- **YOUR INSTRUCTIONS**
Retype, exactly and with nothing added, the lines from the one showing "This screenshot has" through the final line of the material. Omit pictures.
┄┄┄┄┄┄
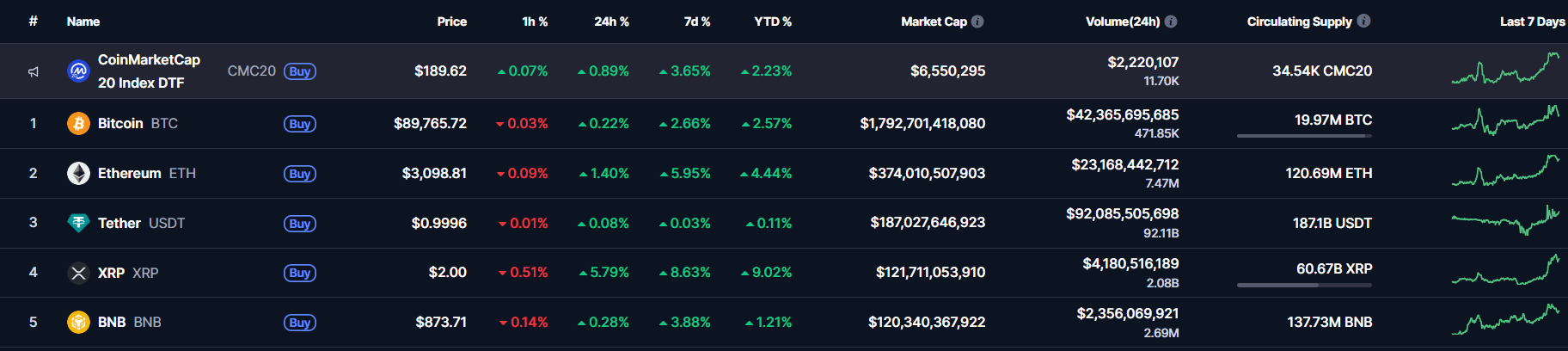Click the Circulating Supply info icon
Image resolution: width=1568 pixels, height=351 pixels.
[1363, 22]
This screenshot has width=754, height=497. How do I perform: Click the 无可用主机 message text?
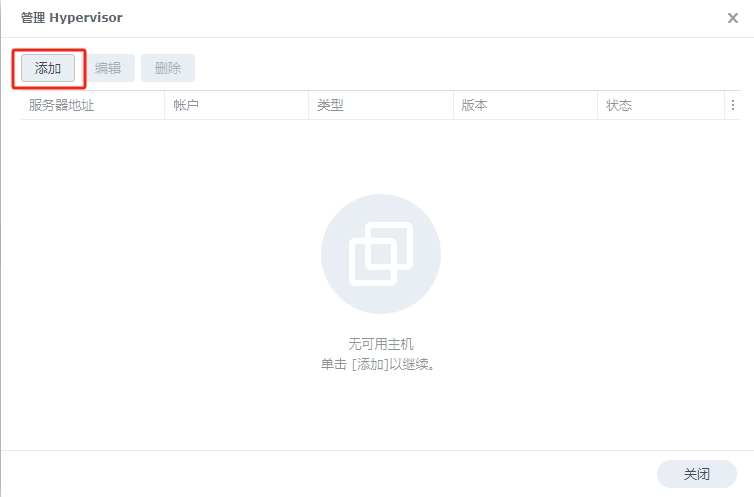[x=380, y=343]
┄┄┄┄┄┄
- **TASK SOLUTION**
This screenshot has width=754, height=497. How do I perform: Click the 无可用主机 message text?
[x=380, y=343]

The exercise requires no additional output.